Project 4: Funnel-Analysis
Challenge Description
The company CEO isn’t very happy with the volume of sales and, especially, of sales coming from new users. Therefore, she asked you to investigate whether there is something wrong in the conversion funnel or, in general, if you could suggest how conversion rate can be improved. Specifically, she is interested in :
- A full picture of funnel conversion rate for both desktop and mobile
- Some insights on what the product team should focus on in order to improve conversion rate as well as anything you might discover that could help improve conversion rate
Some highlights from the project.
funnel charts
Project 5: Marketing Email
Challenge Description
The marketing team of an e-commerce site has launched an email campaign. This site has email addresses from all the users who created an account in the past. They have chosen a random sample of users and emailed them. The email let the user know about a new feature implemented on the site. From the marketing team perspective, a success is if the user clicks on the link inside of the email. This link takes the user to the company site. You are in charge of figuring out how the email campaign performed and were asked the following questions:
- What percentage of users opened the email and what percentage clicked on the link within the email?
- The VP of marketing thinks that it is stupid to send emails to a random subset and in a random way.
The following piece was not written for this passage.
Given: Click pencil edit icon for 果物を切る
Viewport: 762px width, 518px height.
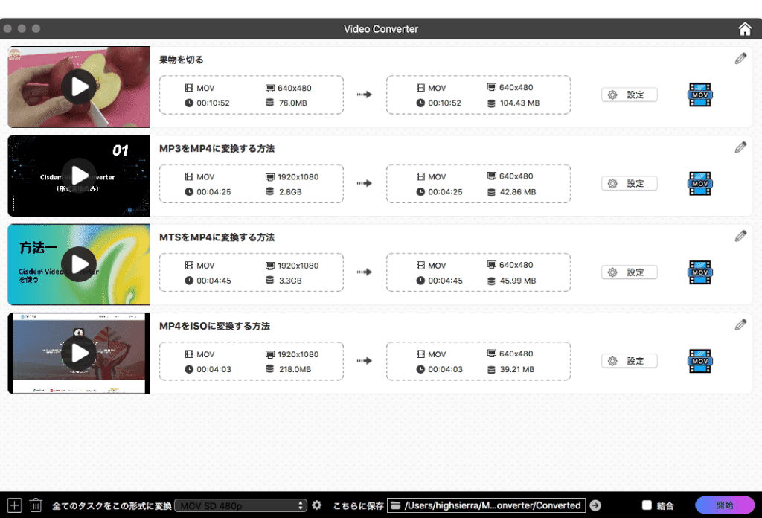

Based on all the information you have about the emails that were sent, can you build a model to optimize in future email campaigns to maximize the probability of users clicking on the link inside the email?
- By how much do you think your model would improve click through rate ( defined as # of users who click on the link / total users who received the email). How would you test that?
- Did you find any interesting pattern on how the email campaign performed for different segments of users? Explain.